Zustellung des Kündigungsschreibens

Rücknahme der Kündigung – Ist das möglich?

Wenn Mieter ihre Wohnung kündigen, dann sollte diese Entscheidung gut überlegt sein. In manchen Fällen ergibt es sich, dass jemand kündigt, weil ihm ein Arbeitsplatz in einer anderen Stadt oder eine andere Wohnung in Aussicht steht. Wenn zum Beispiel das Arbeitsverhältnis doch nicht zustande kommt, ist der Mieter möglicherweise gezwungen, die Kündigung zurückzunehmen. Aber kann er das überhaupt? Unter welchen Umständen kann man eine voreilig getroffene Kündigungsentscheidung rückgängig machen?

Wann eine Kündigung wirksam ist

Juristisch gesehen stellt eine Kündigung eine einseitige Willenserklärung dar, welche empfangsbedürftig ist.

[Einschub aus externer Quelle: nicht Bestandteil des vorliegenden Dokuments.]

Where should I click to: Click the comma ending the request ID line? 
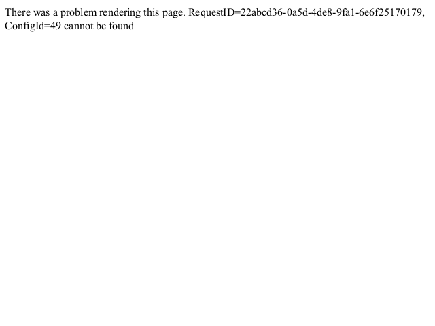[423, 16]
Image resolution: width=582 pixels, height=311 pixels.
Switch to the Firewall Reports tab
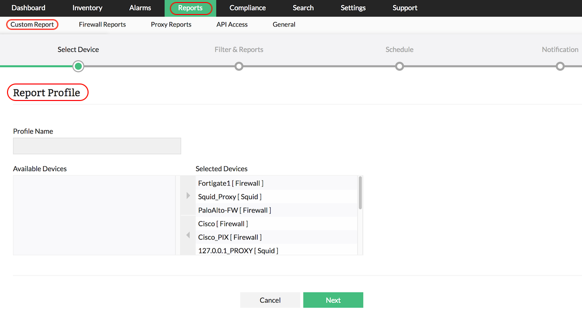pyautogui.click(x=102, y=24)
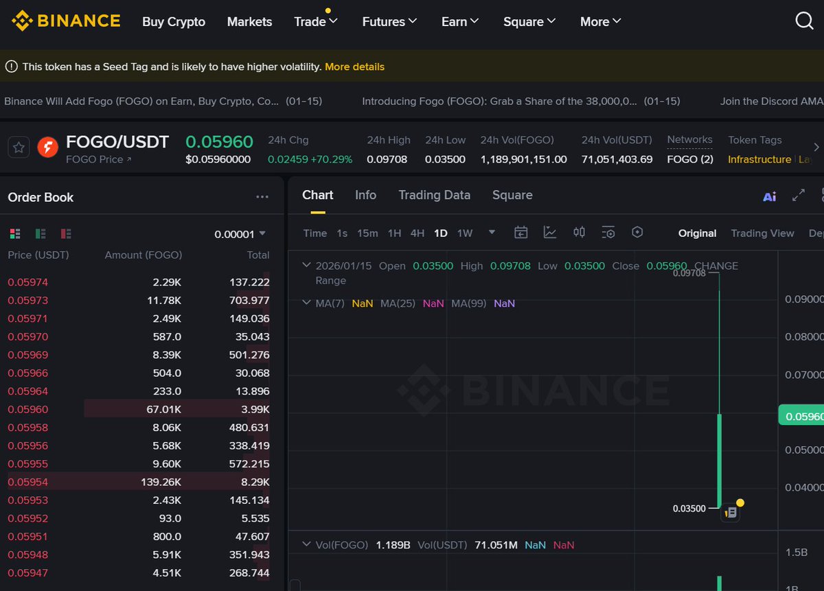Expand the MA indicator settings row
Viewport: 824px width, 591px height.
(x=306, y=303)

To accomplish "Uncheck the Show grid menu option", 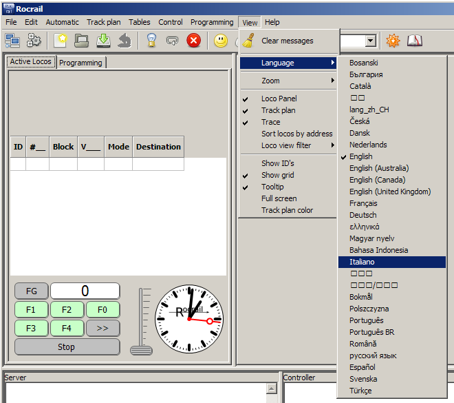I will click(x=279, y=175).
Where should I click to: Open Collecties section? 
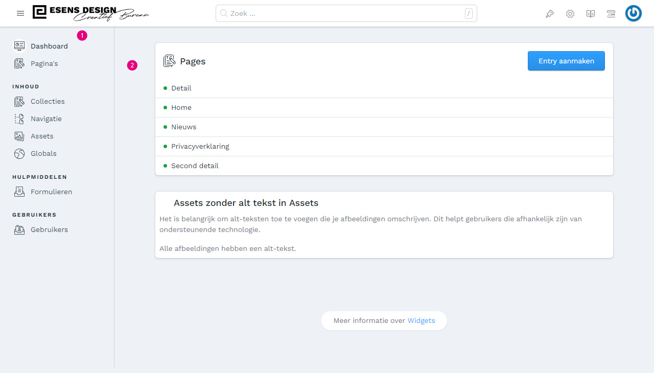pyautogui.click(x=48, y=101)
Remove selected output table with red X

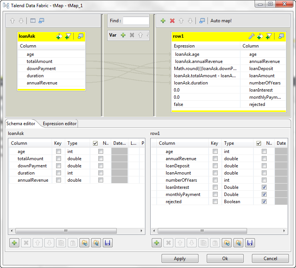click(x=172, y=21)
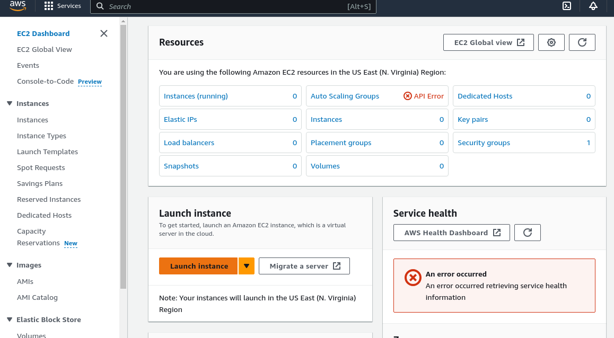Open the Services menu
Image resolution: width=614 pixels, height=338 pixels.
[x=63, y=6]
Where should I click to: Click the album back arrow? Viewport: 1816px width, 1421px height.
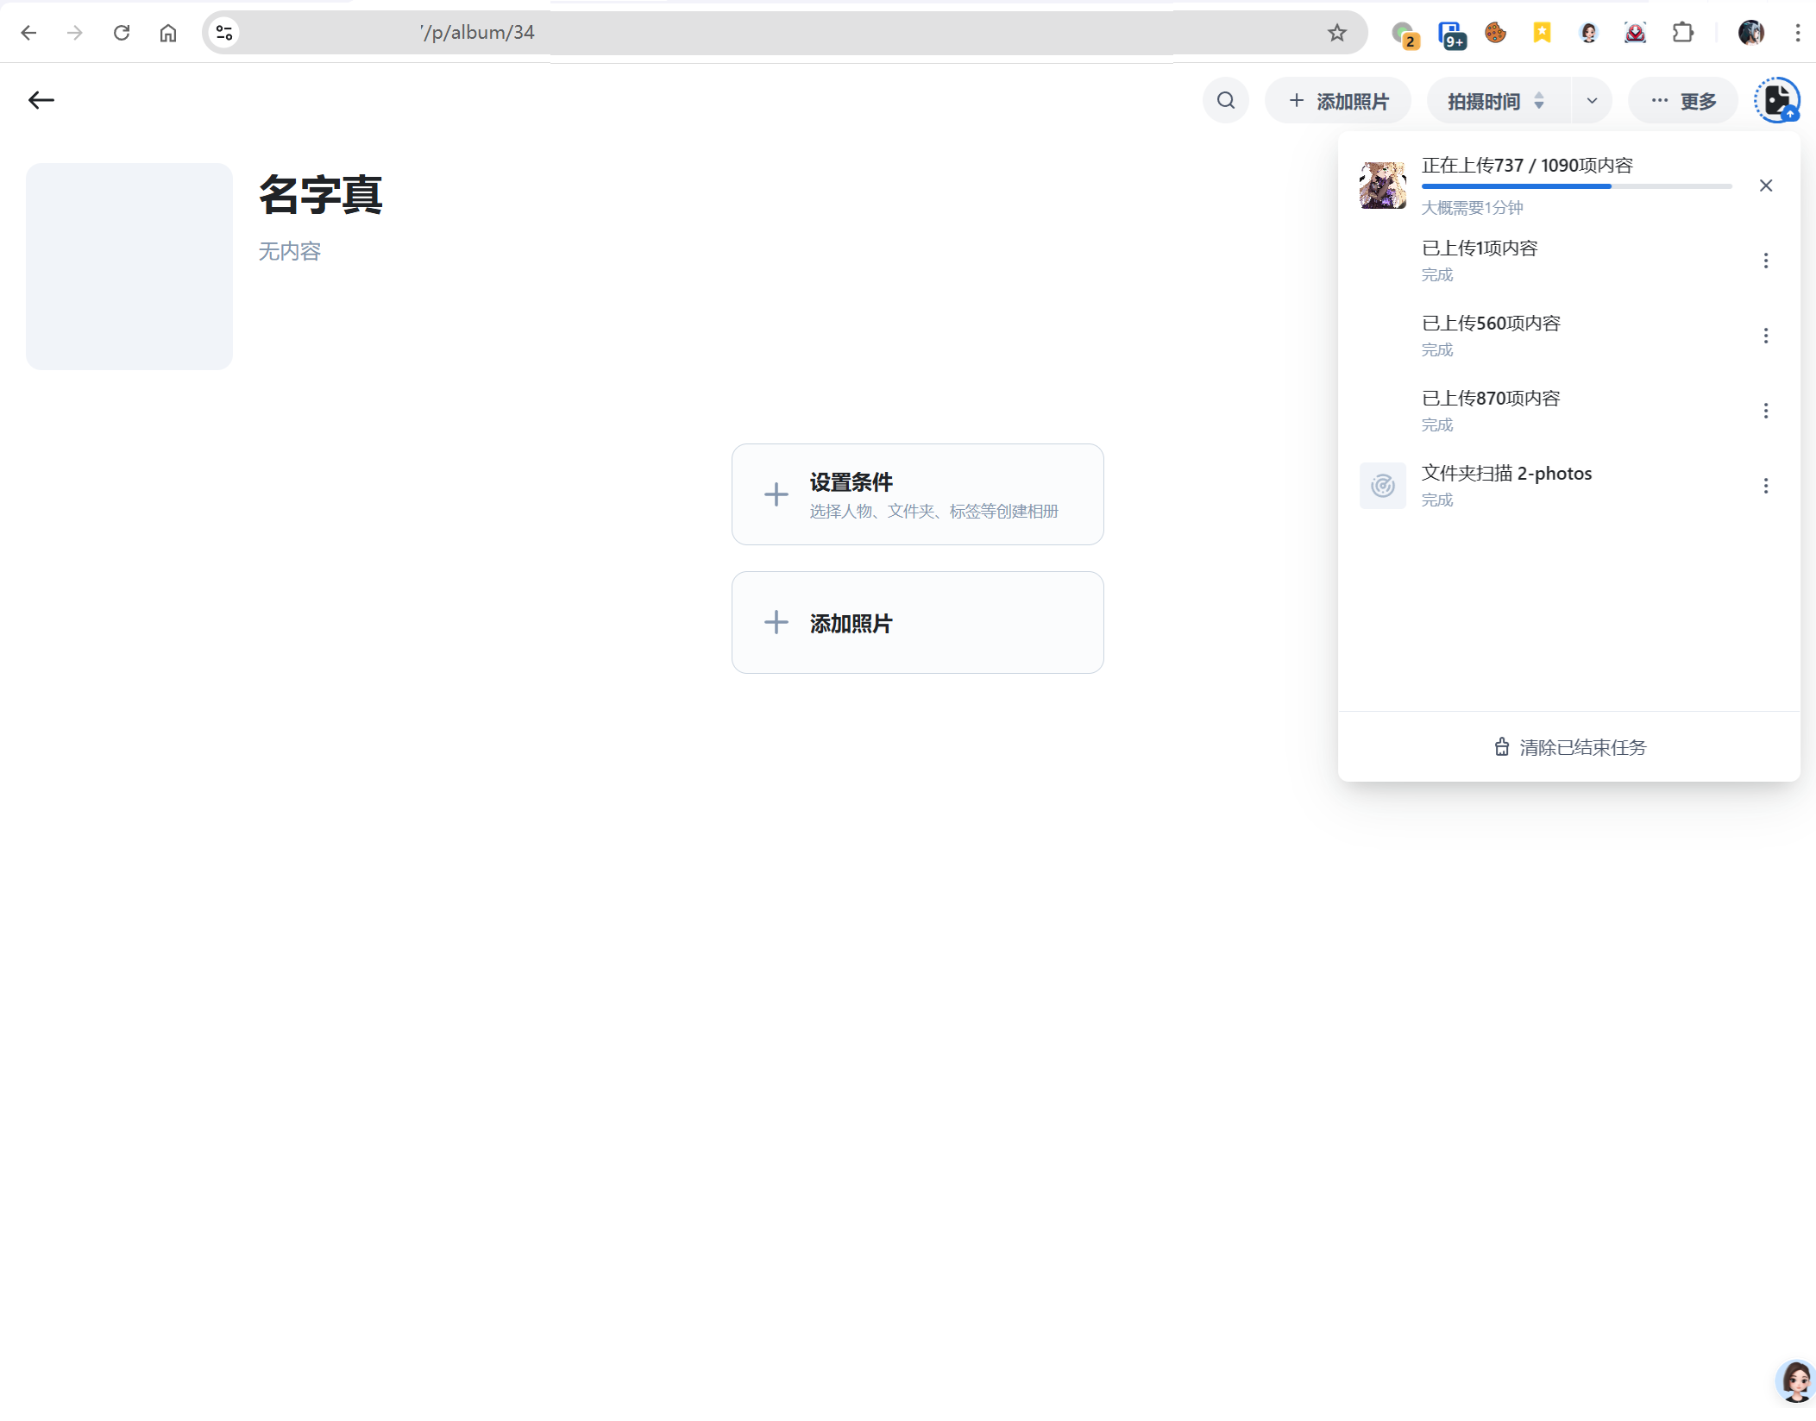point(41,101)
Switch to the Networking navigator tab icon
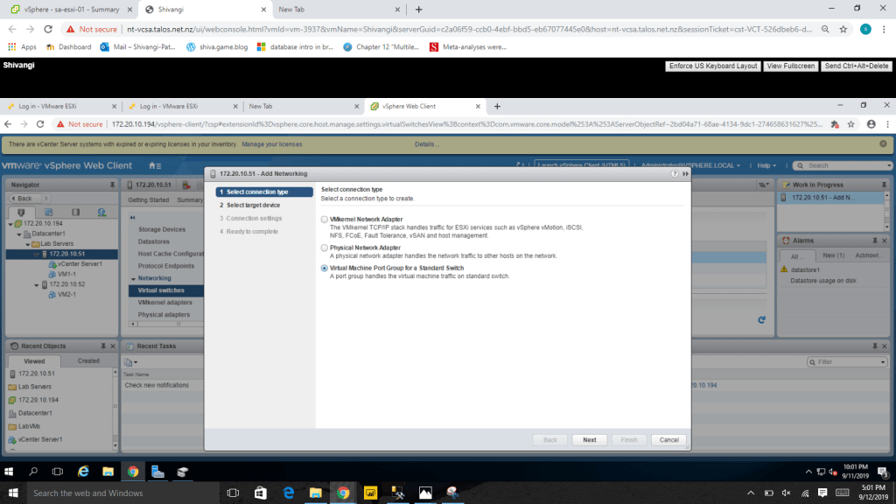 tap(102, 212)
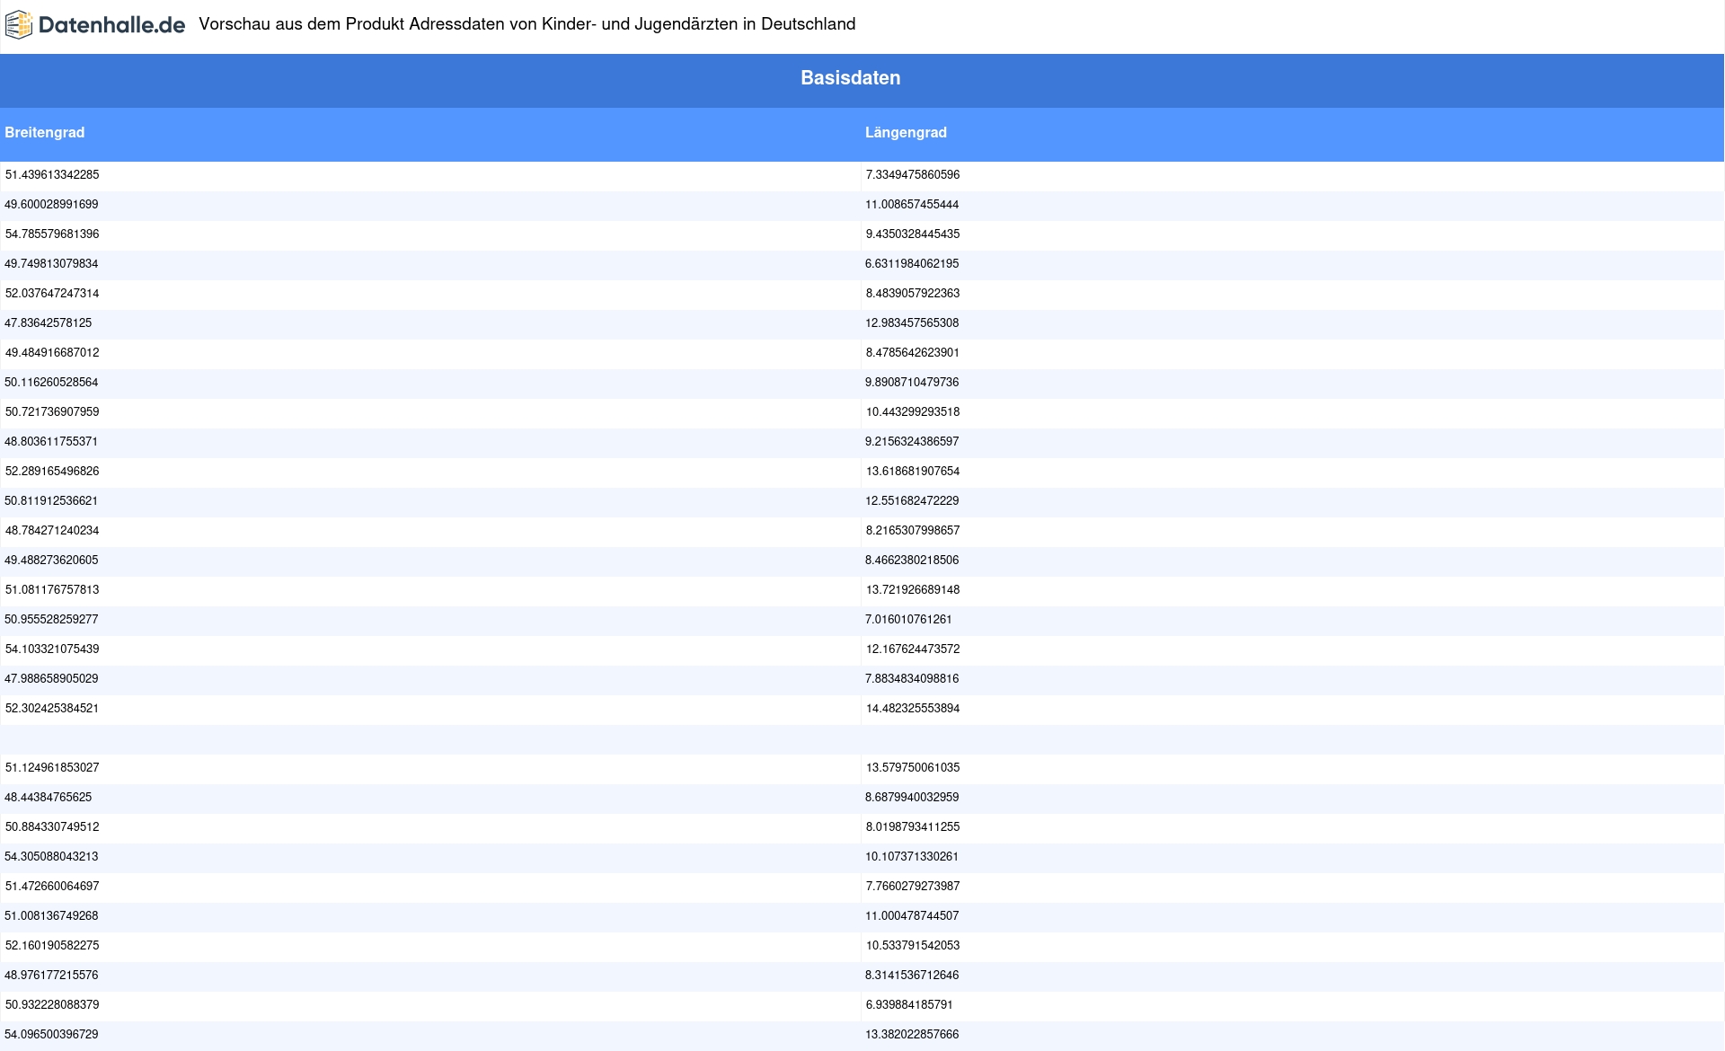Select cell 52.289165496826

click(52, 472)
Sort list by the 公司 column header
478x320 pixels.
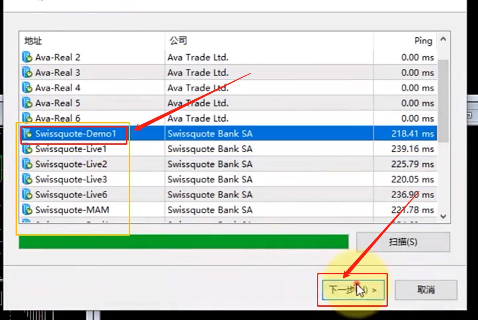pos(178,41)
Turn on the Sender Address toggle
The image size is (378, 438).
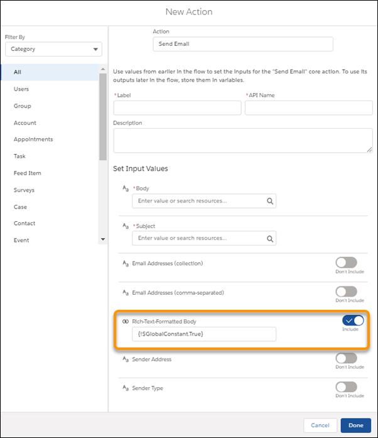pyautogui.click(x=346, y=358)
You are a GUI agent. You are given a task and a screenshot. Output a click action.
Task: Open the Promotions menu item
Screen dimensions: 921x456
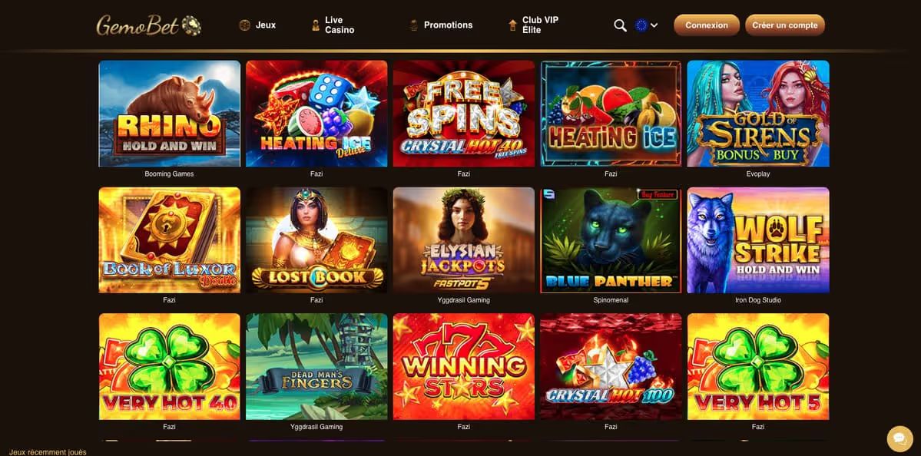[448, 25]

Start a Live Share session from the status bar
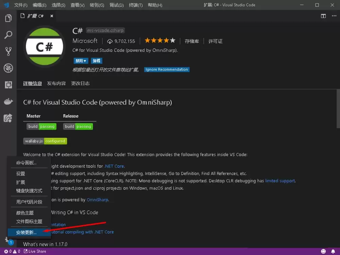click(x=35, y=252)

Das bedeutet zum einen, dass sie Gültigkeit hat, wenn eine der beiden Vertragsparteien die Kündigung ausspricht. Weiterhin wird durch sie das Mietverhältnis beendet. Dies tritt nach Ablauf der Kündigungsfrist ein. Übersendet ein Mieter seinem Vermieter die Kündigung, tritt deren Wirkung in Kraft, sobald diese dem Vermieter zugegangen ist. Dazu bedarf es keiner Zustimmung seitens des Vermieters. Der Zugang der Kündigung ist dann erfolgt, wenn der Vermieter von ihr Kenntnis nehmen konnte. Unerheblich ist hierbei, ob er dies tatsächlich tut. So gilt zum Beispiel der Einwurf der schriftlichen Kündigung in den Briefkasten als zugegangen. Wenn somit eine wirksame Kündigung vorliegt, kann diese prinzipiell nicht mehr zurückgenommen werden. Zwar kann die Kündigung eines Mietverhältnisses einseitig erfolgen, für den Widerruf dieser gilt das jedoch nicht. Hier ist die Zustimmung des Vermieters vonnöten, um eine bereits erfolgte Kündigung zurücknehmen zu können.

Wann eine Kündigung rückgängig gemacht werden kann

Dennoch gibt es eine Reihe von Ausnahmen, die eine Rücknahme der Kündigung erlauben. So kann der Mieter selbst dazu beitragen, dass die Kündigung nicht wirksam wird, indem er dem Vermieter den Widerruf vor oder gleichzeitig mit der Kündigung zusendet. Um dies sicherzustellen, kann der Mieter die Rücknahme der Kündigung mündlich bzw. per Telefon aussprechen. Erfährt der Vermieter allerdings erst nach Ablauf der Kündigungsfrist von der Rücknahme, so kann diese nicht mehr rückgängig gemacht werden.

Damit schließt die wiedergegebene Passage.